Collected data entries:
********
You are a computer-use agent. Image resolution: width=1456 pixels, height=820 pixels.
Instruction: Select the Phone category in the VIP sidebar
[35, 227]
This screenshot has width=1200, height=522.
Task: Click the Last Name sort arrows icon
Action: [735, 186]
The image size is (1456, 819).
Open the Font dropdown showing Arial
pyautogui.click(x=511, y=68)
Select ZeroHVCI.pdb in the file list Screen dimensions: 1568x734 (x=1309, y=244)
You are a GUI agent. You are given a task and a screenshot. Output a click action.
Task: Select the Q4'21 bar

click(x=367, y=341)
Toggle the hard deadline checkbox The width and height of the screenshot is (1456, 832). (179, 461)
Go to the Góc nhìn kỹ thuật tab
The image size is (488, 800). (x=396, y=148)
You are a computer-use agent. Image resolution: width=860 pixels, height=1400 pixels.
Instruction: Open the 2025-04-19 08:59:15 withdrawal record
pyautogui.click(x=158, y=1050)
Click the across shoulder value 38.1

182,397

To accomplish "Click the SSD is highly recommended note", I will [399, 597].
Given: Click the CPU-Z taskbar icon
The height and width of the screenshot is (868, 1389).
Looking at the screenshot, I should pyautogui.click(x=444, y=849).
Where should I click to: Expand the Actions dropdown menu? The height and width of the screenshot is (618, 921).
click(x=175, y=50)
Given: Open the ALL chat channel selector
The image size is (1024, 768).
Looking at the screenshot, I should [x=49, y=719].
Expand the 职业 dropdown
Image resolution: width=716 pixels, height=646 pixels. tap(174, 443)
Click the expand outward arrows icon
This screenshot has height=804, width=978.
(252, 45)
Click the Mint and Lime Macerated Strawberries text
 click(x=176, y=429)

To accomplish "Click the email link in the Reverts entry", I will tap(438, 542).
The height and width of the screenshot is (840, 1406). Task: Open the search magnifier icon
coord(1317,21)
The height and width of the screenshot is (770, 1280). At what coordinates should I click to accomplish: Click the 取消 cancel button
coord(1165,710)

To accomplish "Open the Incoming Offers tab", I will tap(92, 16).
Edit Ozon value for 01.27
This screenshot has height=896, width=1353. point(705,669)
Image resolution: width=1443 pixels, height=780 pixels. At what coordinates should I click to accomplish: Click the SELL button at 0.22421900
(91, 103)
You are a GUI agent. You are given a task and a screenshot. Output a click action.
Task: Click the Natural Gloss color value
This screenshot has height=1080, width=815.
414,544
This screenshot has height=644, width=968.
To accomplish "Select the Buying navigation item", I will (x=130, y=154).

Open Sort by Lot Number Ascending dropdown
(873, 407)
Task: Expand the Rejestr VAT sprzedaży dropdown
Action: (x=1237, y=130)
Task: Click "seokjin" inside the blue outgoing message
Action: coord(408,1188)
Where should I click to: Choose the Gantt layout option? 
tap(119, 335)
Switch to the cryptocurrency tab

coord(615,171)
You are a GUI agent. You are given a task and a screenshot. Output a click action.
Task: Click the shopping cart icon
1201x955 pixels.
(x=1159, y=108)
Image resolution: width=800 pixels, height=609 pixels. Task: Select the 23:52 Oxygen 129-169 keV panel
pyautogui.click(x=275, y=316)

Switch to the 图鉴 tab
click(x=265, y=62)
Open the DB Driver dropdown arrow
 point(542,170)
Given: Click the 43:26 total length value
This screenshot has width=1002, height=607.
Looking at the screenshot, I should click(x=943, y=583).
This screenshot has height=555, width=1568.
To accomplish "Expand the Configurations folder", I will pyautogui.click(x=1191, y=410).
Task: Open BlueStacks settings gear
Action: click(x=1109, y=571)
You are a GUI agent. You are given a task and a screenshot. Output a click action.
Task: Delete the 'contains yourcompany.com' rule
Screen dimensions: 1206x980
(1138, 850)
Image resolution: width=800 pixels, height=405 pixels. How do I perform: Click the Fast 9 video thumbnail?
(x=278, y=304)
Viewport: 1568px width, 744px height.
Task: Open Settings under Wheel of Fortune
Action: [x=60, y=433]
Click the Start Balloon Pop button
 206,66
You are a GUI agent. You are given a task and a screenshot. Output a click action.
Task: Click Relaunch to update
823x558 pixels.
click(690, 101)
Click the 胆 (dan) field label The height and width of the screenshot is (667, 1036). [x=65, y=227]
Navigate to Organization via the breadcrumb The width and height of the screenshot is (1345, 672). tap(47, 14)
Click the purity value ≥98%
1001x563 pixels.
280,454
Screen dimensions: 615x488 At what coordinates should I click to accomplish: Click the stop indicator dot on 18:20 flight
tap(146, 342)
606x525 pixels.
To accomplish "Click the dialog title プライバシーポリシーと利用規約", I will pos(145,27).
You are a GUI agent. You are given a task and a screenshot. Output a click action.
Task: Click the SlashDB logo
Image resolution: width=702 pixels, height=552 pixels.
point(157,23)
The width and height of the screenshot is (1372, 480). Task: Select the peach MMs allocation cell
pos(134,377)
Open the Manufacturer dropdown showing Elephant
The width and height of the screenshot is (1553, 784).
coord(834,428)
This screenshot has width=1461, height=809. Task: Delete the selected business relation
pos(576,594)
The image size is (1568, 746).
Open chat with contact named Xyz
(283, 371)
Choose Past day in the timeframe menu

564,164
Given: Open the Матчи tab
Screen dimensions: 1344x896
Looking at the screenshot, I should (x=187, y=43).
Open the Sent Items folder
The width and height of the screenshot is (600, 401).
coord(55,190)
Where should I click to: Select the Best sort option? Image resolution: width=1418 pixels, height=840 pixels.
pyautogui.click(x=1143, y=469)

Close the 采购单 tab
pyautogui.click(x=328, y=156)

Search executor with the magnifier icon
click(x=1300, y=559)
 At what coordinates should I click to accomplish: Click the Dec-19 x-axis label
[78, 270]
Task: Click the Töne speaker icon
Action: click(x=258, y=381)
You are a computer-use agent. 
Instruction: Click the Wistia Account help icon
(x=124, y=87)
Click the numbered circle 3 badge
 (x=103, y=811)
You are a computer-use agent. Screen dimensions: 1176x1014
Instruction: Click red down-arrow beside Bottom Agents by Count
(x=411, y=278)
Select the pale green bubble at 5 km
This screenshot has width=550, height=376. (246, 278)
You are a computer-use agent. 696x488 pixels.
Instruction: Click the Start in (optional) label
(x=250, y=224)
********
**Work to be completed**
Repeat the data in full. Alter nothing.

**Solution for this task**
You are a computer-use agent. Image resolution: width=1456 pixels, height=820 pixels.
Instruction: Select the Phone category in the VIP sidebar
[35, 227]
This screenshot has width=1200, height=522.
Task: Click the Last Name sort arrows icon
Action: [735, 186]
The image size is (1456, 819).
Open the Font dropdown showing Arial
pyautogui.click(x=511, y=68)
Select ZeroHVCI.pdb in the file list Screen dimensions: 1568x734 (x=1309, y=244)
You are a GUI agent. You are given a task and a screenshot. Output a click action.
Task: Select the Q4'21 bar

click(x=367, y=341)
Toggle the hard deadline checkbox The width and height of the screenshot is (1456, 832). (179, 461)
Go to the Góc nhìn kỹ thuật tab
The image size is (488, 800). (x=396, y=148)
You are a computer-use agent. Image resolution: width=860 pixels, height=1400 pixels.
Instruction: Open the 2025-04-19 08:59:15 withdrawal record
pyautogui.click(x=158, y=1050)
Click the across shoulder value 38.1

182,397

To accomplish "Click the SSD is highly recommended note", I will [399, 597].
Given: Click the CPU-Z taskbar icon
The height and width of the screenshot is (868, 1389).
Looking at the screenshot, I should pyautogui.click(x=444, y=849).
Where should I click to: Expand the Actions dropdown menu? The height and width of the screenshot is (618, 921).
click(x=175, y=50)
Given: Open the ALL chat channel selector
The image size is (1024, 768).
Looking at the screenshot, I should [x=49, y=719].
Expand the 职业 dropdown
Image resolution: width=716 pixels, height=646 pixels. tap(174, 443)
Click the expand outward arrows icon
This screenshot has height=804, width=978.
(252, 45)
Click the Mint and Lime Macerated Strawberries text
 click(x=176, y=429)

To accomplish "Click the email link in the Reverts entry", I will tap(438, 542).
The height and width of the screenshot is (840, 1406). Task: Open the search magnifier icon
coord(1317,21)
The height and width of the screenshot is (770, 1280). At what coordinates should I click to accomplish: Click the 取消 cancel button
coord(1165,710)

To accomplish "Open the Incoming Offers tab", I will tap(92, 16).
Edit Ozon value for 01.27
This screenshot has height=896, width=1353. point(705,669)
Image resolution: width=1443 pixels, height=780 pixels. At what coordinates should I click to accomplish: Click the SELL button at 0.22421900
(91, 103)
You are a GUI agent. You are given a task and a screenshot. Output a click action.
Task: Click the Natural Gloss color value
This screenshot has height=1080, width=815.
414,544
This screenshot has height=644, width=968.
To accomplish "Select the Buying navigation item", I will (x=130, y=154).

Open Sort by Lot Number Ascending dropdown
(873, 407)
Task: Expand the Rejestr VAT sprzedaży dropdown
Action: (x=1237, y=130)
Task: Click "seokjin" inside the blue outgoing message
Action: coord(408,1188)
Where should I click to: Choose the Gantt layout option? 
tap(119, 335)
Switch to the cryptocurrency tab

coord(615,171)
You are a GUI agent. You are given a task and a screenshot. Output a click action.
Task: Click the shopping cart icon
1201x955 pixels.
(x=1159, y=108)
Image resolution: width=800 pixels, height=609 pixels. Task: Select the 23:52 Oxygen 129-169 keV panel
pyautogui.click(x=275, y=316)

Switch to the 图鉴 tab
click(x=265, y=62)
Open the DB Driver dropdown arrow
 point(542,170)
Given: Click the 43:26 total length value
This screenshot has width=1002, height=607.
Looking at the screenshot, I should click(x=943, y=583).
This screenshot has height=555, width=1568.
To accomplish "Expand the Configurations folder", I will pyautogui.click(x=1191, y=410).
Task: Open BlueStacks settings gear
Action: click(x=1109, y=571)
You are a GUI agent. You are given a task and a screenshot. Output a click action.
Task: Delete the 'contains yourcompany.com' rule
Screen dimensions: 1206x980
(1138, 850)
Image resolution: width=800 pixels, height=405 pixels. How do I perform: Click the Fast 9 video thumbnail?
(x=278, y=304)
Viewport: 1568px width, 744px height.
Task: Open Settings under Wheel of Fortune
Action: [x=60, y=433]
Click the Start Balloon Pop button
 206,66
You are a GUI agent. You are given a task and a screenshot. Output a click action.
Task: Click Relaunch to update
823x558 pixels.
click(690, 101)
Click the 胆 (dan) field label The height and width of the screenshot is (667, 1036). [x=65, y=227]
Navigate to Organization via the breadcrumb The width and height of the screenshot is (1345, 672). tap(47, 14)
Click the purity value ≥98%
1001x563 pixels.
280,454
Screen dimensions: 615x488 At what coordinates should I click to accomplish: Click the stop indicator dot on 18:20 flight
tap(146, 342)
606x525 pixels.
To accomplish "Click the dialog title プライバシーポリシーと利用規約", I will pos(145,27).
You are a GUI agent. You are given a task and a screenshot. Output a click action.
Task: Click the SlashDB logo
Image resolution: width=702 pixels, height=552 pixels.
point(157,23)
The width and height of the screenshot is (1372, 480). Task: Select the peach MMs allocation cell
pos(134,377)
Open the Manufacturer dropdown showing Elephant
The width and height of the screenshot is (1553, 784).
coord(834,428)
This screenshot has width=1461, height=809. Task: Delete the selected business relation
pos(576,594)
The image size is (1568, 746).
Open chat with contact named Xyz
(283, 371)
Choose Past day in the timeframe menu

564,164
Given: Open the Матчи tab
Screen dimensions: 1344x896
Looking at the screenshot, I should (x=187, y=43).
Open the Sent Items folder
The width and height of the screenshot is (600, 401).
coord(55,190)
Where should I click to: Select the Best sort option? Image resolution: width=1418 pixels, height=840 pixels.
pyautogui.click(x=1143, y=469)

Close the 采购单 tab
pyautogui.click(x=328, y=156)

Search executor with the magnifier icon
click(x=1300, y=559)
 At what coordinates should I click to accomplish: Click the Dec-19 x-axis label
[78, 270]
Task: Click the Töne speaker icon
Action: click(x=258, y=381)
You are a computer-use agent. 
Instruction: Click the Wistia Account help icon
(x=124, y=87)
Click the numbered circle 3 badge
 (x=103, y=811)
You are a computer-use agent. Screen dimensions: 1176x1014
Instruction: Click red down-arrow beside Bottom Agents by Count
(x=411, y=278)
Select the pale green bubble at 5 km
This screenshot has width=550, height=376. (246, 278)
You are a computer-use agent. 696x488 pixels.
Instruction: Click the Start in (optional) label
(x=250, y=224)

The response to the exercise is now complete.